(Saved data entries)
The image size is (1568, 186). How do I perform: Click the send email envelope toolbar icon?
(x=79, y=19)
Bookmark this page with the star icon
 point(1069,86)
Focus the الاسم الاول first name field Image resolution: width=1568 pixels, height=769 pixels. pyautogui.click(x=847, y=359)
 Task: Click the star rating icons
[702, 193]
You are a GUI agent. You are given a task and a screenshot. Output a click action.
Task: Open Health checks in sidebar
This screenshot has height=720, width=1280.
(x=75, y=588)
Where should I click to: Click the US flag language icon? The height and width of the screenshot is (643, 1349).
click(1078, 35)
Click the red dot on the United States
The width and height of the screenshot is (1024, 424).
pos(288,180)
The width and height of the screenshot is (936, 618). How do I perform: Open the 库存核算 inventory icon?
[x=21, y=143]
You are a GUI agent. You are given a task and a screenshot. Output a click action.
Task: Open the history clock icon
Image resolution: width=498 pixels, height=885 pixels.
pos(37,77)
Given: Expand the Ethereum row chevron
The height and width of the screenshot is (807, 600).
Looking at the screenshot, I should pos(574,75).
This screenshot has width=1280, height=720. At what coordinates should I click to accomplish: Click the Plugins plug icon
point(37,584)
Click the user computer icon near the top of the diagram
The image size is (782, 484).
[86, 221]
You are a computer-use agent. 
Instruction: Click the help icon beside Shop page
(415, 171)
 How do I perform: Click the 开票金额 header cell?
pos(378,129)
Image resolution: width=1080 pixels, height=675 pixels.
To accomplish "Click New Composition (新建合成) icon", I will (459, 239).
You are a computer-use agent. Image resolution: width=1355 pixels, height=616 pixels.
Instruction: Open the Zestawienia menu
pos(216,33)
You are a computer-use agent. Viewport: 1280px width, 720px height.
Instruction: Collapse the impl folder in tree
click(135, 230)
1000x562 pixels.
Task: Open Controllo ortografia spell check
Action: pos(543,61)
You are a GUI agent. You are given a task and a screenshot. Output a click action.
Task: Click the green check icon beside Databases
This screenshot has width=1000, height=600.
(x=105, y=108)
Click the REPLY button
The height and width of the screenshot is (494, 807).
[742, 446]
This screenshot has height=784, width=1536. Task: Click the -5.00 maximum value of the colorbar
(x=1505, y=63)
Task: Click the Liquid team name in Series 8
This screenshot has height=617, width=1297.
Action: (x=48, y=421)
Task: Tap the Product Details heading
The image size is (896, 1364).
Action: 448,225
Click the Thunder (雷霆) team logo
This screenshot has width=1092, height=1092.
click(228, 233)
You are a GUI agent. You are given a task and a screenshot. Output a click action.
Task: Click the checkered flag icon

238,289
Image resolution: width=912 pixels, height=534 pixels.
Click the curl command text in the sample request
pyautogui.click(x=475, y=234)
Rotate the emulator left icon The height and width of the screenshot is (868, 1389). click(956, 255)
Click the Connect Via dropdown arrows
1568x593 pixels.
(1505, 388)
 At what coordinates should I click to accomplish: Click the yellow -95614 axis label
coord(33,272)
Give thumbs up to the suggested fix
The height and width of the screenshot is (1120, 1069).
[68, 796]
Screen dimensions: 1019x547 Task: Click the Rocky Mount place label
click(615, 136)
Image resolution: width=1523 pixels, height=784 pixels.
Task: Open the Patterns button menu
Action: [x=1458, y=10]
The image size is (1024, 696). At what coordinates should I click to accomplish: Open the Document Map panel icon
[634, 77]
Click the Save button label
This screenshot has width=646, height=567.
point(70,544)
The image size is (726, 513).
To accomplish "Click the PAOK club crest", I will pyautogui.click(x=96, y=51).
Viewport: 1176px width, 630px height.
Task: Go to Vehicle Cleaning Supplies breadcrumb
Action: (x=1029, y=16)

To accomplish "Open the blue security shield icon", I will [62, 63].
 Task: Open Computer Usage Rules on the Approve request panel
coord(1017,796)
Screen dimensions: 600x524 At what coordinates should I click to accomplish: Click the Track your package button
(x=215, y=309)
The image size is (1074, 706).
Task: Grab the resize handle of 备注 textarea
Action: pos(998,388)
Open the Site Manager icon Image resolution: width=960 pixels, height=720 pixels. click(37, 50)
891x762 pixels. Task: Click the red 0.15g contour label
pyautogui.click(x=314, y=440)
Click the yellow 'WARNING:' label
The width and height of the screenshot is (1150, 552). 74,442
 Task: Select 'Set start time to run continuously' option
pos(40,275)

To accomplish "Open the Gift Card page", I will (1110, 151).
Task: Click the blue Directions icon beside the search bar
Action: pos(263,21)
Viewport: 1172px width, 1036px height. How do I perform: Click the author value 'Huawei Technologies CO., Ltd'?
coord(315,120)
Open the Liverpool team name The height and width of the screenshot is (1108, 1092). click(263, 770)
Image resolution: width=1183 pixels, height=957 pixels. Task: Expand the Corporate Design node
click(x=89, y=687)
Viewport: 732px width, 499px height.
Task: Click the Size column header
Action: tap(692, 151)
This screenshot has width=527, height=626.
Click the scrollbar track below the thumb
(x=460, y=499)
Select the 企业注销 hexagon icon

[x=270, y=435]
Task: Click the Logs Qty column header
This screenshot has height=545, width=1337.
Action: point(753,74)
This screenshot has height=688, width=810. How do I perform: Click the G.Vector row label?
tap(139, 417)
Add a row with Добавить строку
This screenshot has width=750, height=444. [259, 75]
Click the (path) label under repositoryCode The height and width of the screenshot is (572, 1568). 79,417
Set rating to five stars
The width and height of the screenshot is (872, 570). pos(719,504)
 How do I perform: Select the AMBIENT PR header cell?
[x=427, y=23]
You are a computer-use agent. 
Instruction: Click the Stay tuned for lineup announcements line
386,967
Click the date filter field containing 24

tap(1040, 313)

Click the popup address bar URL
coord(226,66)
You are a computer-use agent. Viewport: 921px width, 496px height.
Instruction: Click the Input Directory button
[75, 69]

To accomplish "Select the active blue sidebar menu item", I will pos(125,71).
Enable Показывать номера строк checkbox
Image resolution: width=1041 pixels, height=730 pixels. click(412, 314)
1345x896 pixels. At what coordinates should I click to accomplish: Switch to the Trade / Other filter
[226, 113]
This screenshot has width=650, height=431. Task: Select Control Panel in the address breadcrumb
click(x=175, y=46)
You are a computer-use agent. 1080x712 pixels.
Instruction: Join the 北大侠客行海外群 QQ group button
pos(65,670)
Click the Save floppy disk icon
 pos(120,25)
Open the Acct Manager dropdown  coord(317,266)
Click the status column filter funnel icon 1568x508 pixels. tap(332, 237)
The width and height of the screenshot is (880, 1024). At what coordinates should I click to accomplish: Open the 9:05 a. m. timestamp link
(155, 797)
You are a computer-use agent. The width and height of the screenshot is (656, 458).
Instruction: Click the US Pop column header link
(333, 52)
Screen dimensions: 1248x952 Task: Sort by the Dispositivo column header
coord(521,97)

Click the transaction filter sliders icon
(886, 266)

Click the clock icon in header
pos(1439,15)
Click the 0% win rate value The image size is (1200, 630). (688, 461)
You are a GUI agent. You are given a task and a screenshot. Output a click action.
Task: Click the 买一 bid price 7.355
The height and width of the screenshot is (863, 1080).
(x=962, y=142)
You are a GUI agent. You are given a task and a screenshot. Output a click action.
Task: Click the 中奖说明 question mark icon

▸ **Task requirements**: Every line above should be written out again, unchanged.

▸ **Answer box**:
The image size is (1568, 186). How do I perform: Click the send email envelope toolbar icon?
(x=79, y=19)
Bookmark this page with the star icon
 point(1069,86)
Focus the الاسم الاول first name field Image resolution: width=1568 pixels, height=769 pixels. pyautogui.click(x=847, y=359)
 Task: Click the star rating icons
[702, 193]
You are a GUI agent. You are given a task and a screenshot. Output a click action.
Task: Open Health checks in sidebar
This screenshot has height=720, width=1280.
(x=75, y=588)
Where should I click to: Click the US flag language icon? The height and width of the screenshot is (643, 1349).
click(1078, 35)
Click the red dot on the United States
The width and height of the screenshot is (1024, 424).
pos(288,180)
The width and height of the screenshot is (936, 618). How do I perform: Open the 库存核算 inventory icon?
[x=21, y=143]
You are a GUI agent. You are given a task and a screenshot. Output a click action.
Task: Open the history clock icon
Image resolution: width=498 pixels, height=885 pixels.
pos(37,77)
Given: Expand the Ethereum row chevron
The height and width of the screenshot is (807, 600).
Looking at the screenshot, I should pos(574,75).
This screenshot has width=1280, height=720. At what coordinates should I click to accomplish: Click the Plugins plug icon
point(37,584)
Click the user computer icon near the top of the diagram
The image size is (782, 484).
[86, 221]
You are a computer-use agent. 
Instruction: Click the help icon beside Shop page
(415, 171)
 How do I perform: Click the 开票金额 header cell?
pos(378,129)
Image resolution: width=1080 pixels, height=675 pixels.
To accomplish "Click New Composition (新建合成) icon", I will (459, 239).
You are a computer-use agent. Image resolution: width=1355 pixels, height=616 pixels.
Instruction: Open the Zestawienia menu
pos(216,33)
You are a computer-use agent. Viewport: 1280px width, 720px height.
Instruction: Collapse the impl folder in tree
click(135, 230)
1000x562 pixels.
Task: Open Controllo ortografia spell check
Action: pos(543,61)
You are a GUI agent. You are given a task and a screenshot. Output a click action.
Task: Click the green check icon beside Databases
This screenshot has width=1000, height=600.
(x=105, y=108)
Click the REPLY button
The height and width of the screenshot is (494, 807).
[742, 446]
This screenshot has height=784, width=1536. Task: Click the -5.00 maximum value of the colorbar
(x=1505, y=63)
Task: Click the Liquid team name in Series 8
This screenshot has height=617, width=1297.
Action: (x=48, y=421)
Task: Tap the Product Details heading
The image size is (896, 1364).
Action: 448,225
Click the Thunder (雷霆) team logo
This screenshot has width=1092, height=1092.
click(228, 233)
You are a GUI agent. You are given a task and a screenshot. Output a click action.
Task: Click the checkered flag icon

238,289
Image resolution: width=912 pixels, height=534 pixels.
Click the curl command text in the sample request
pyautogui.click(x=475, y=234)
Rotate the emulator left icon The height and width of the screenshot is (868, 1389). click(956, 255)
Click the Connect Via dropdown arrows
1568x593 pixels.
(1505, 388)
 At what coordinates should I click to accomplish: Click the yellow -95614 axis label
coord(33,272)
Give thumbs up to the suggested fix
The height and width of the screenshot is (1120, 1069).
[68, 796]
Screen dimensions: 1019x547 Task: Click the Rocky Mount place label
click(615, 136)
Image resolution: width=1523 pixels, height=784 pixels.
Task: Open the Patterns button menu
Action: [x=1458, y=10]
The image size is (1024, 696). At what coordinates should I click to accomplish: Open the Document Map panel icon
[634, 77]
Click the Save button label
This screenshot has width=646, height=567.
point(70,544)
The image size is (726, 513).
To accomplish "Click the PAOK club crest", I will pyautogui.click(x=96, y=51).
Viewport: 1176px width, 630px height.
Task: Go to Vehicle Cleaning Supplies breadcrumb
Action: (x=1029, y=16)

To accomplish "Open the blue security shield icon", I will [62, 63].
 Task: Open Computer Usage Rules on the Approve request panel
coord(1017,796)
Screen dimensions: 600x524 At what coordinates should I click to accomplish: Click the Track your package button
(x=215, y=309)
The image size is (1074, 706).
Task: Grab the resize handle of 备注 textarea
Action: pos(998,388)
Open the Site Manager icon Image resolution: width=960 pixels, height=720 pixels. click(37, 50)
891x762 pixels. Task: Click the red 0.15g contour label
pyautogui.click(x=314, y=440)
Click the yellow 'WARNING:' label
The width and height of the screenshot is (1150, 552). 74,442
 Task: Select 'Set start time to run continuously' option
pos(40,275)

To accomplish "Open the Gift Card page", I will (1110, 151).
Task: Click the blue Directions icon beside the search bar
Action: pos(263,21)
Viewport: 1172px width, 1036px height. How do I perform: Click the author value 'Huawei Technologies CO., Ltd'?
coord(315,120)
Open the Liverpool team name The height and width of the screenshot is (1108, 1092). click(263, 770)
Image resolution: width=1183 pixels, height=957 pixels. Task: Expand the Corporate Design node
click(x=89, y=687)
Viewport: 732px width, 499px height.
Task: Click the Size column header
Action: tap(692, 151)
This screenshot has width=527, height=626.
Click the scrollbar track below the thumb
(x=460, y=499)
Select the 企业注销 hexagon icon

[x=270, y=435]
Task: Click the Logs Qty column header
This screenshot has height=545, width=1337.
Action: point(753,74)
This screenshot has height=688, width=810. How do I perform: Click the G.Vector row label?
tap(139, 417)
Add a row with Добавить строку
This screenshot has width=750, height=444. [259, 75]
Click the (path) label under repositoryCode The height and width of the screenshot is (572, 1568). 79,417
Set rating to five stars
The width and height of the screenshot is (872, 570). pos(719,504)
 How do I perform: Select the AMBIENT PR header cell?
[x=427, y=23]
You are a computer-use agent. 
Instruction: Click the Stay tuned for lineup announcements line
386,967
Click the date filter field containing 24

tap(1040, 313)

Click the popup address bar URL
coord(226,66)
You are a computer-use agent. Viewport: 921px width, 496px height.
Instruction: Click the Input Directory button
[75, 69]

To accomplish "Select the active blue sidebar menu item", I will pos(125,71).
Enable Показывать номера строк checkbox
Image resolution: width=1041 pixels, height=730 pixels. click(412, 314)
1345x896 pixels. At what coordinates should I click to accomplish: Switch to the Trade / Other filter
[226, 113]
This screenshot has width=650, height=431. Task: Select Control Panel in the address breadcrumb
click(x=175, y=46)
You are a computer-use agent. 1080x712 pixels.
Instruction: Join the 北大侠客行海外群 QQ group button
pos(65,670)
Click the Save floppy disk icon
 pos(120,25)
Open the Acct Manager dropdown  coord(317,266)
Click the status column filter funnel icon 1568x508 pixels. tap(332, 237)
The width and height of the screenshot is (880, 1024). At what coordinates should I click to accomplish: Open the 9:05 a. m. timestamp link
(155, 797)
You are a computer-use agent. The width and height of the screenshot is (656, 458).
Instruction: Click the US Pop column header link
(333, 52)
Screen dimensions: 1248x952 Task: Sort by the Dispositivo column header
coord(521,97)

Click the transaction filter sliders icon
(886, 266)

Click the clock icon in header
pos(1439,15)
Click the 0% win rate value The image size is (1200, 630). (688, 461)
You are a GUI agent. You are given a task and a screenshot. Output a click action.
Task: Click the 买一 bid price 7.355
The height and width of the screenshot is (863, 1080).
(x=962, y=142)
You are a GUI agent. You are given a task and a screenshot. Output a click action.
Task: Click the 中奖说明 question mark icon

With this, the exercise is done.